Clover: More than a symbol of luck

Clover, more than a symbol of luck!

by Jessica of “The Bees Waggle

Clover is a symbol of luck.  You will see clovers all over the place, along with green, rainbows and pots of gold in the month of March.  Discovering a four leaf clover is truly lucky, as there is only 1 in 10,000 clovers!  However, clover is more than just a symbol of Irish luck. Clover brings many nutritional elements to the places it grows.


Bumblebees are frequenters of red clover because their tongues are long enough to reach the nectar in these tubular flowers.  

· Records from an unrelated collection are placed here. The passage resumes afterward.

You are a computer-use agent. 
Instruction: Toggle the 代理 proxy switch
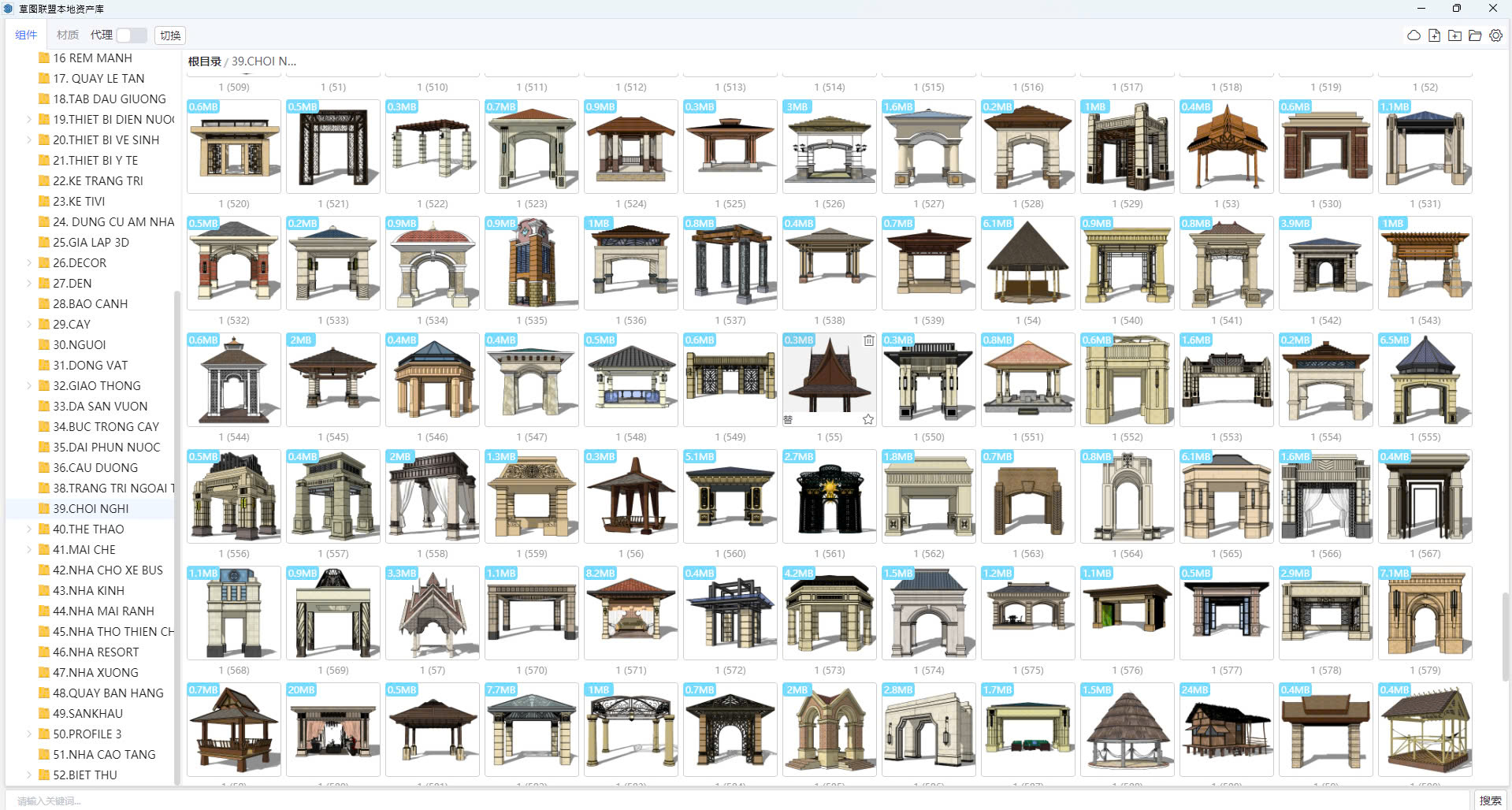point(131,35)
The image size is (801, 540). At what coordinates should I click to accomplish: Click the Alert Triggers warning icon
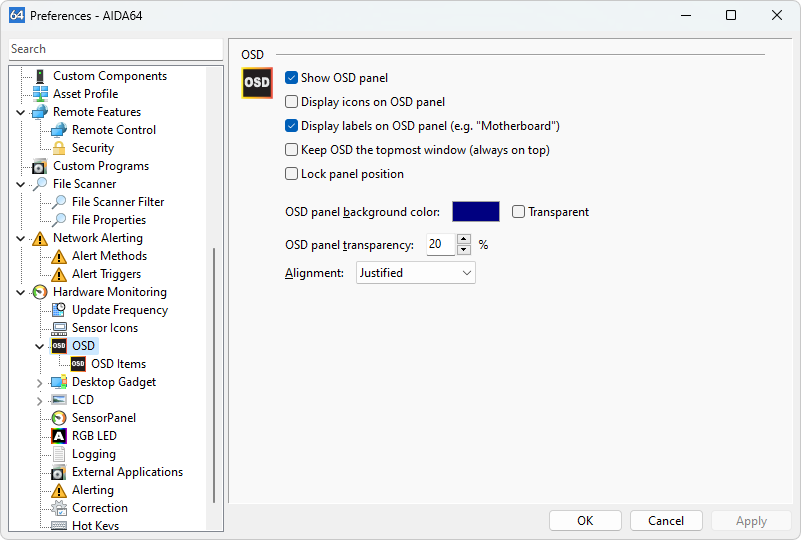click(x=59, y=274)
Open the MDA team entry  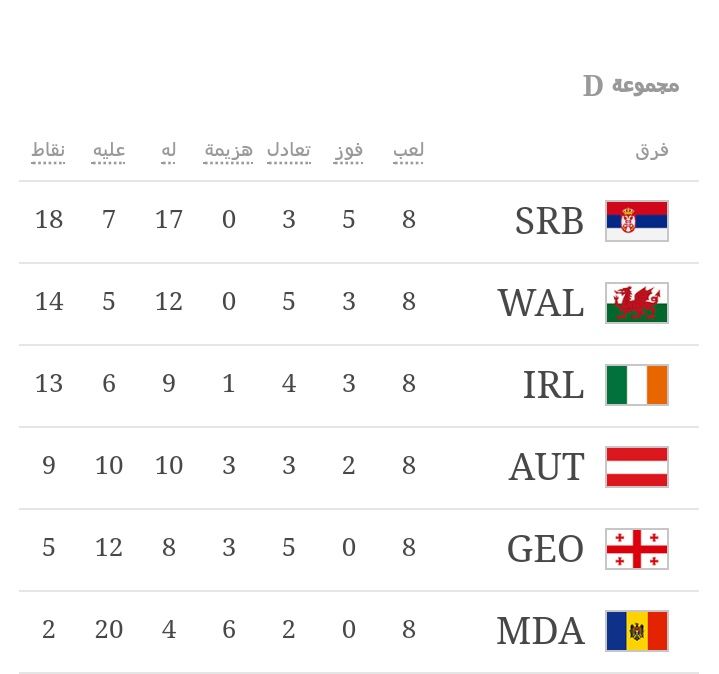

Clover enriches the soil its roots take hold in by fixing nitrogen.  It is able to achieve this because it is host to a bacterium, Rhizobium.  The relationship between clover and Rhizobium is symbiotic, meaning they are mutual beneficiaries.  The bacteria are fed by the plant and the plant is fed by the bacteria.  Plants cannot use nitrogen the way it exists in the atmosphere.  Rhizobium converts atmospheric nitrogen into a useful form for plants and animals to utilize.  Rhizobium takes up residence in the plant’s root system and forms nodules.  Clover and other legumes are susceptible to this type of bacterial “infection” and that is why these plants are great fertilizing plants!  Turns out not every bacterial infection is a bad thing!  As a result of nitrogen fixation, all plants surrounding clover benefit from the enriched soil conditions and thrive.  No need for artificial fertilizer with clover in the mix.

Weeds are no match for clover!  Clover grows harmoniously with many plants but will crowd out weeds.  Wow!  Fertilizer and a weed control packed into one plant!!

Clover is also drought resistant and will remain green and beautiful through the heat of summer.

I wouldn’t want to let you down and forget to mention how attractive clover is to bees and many other beneficial insects.  As a result of this, clover works as pest control, by attracting many predators of harmful garden pests.

Clover depends on insect assisted pollination.  This is just another reason to join this movement to save our bees and all pollinators alike!  Clover is easy enough to grow from seed; give it a go this year and watch your garden thrive!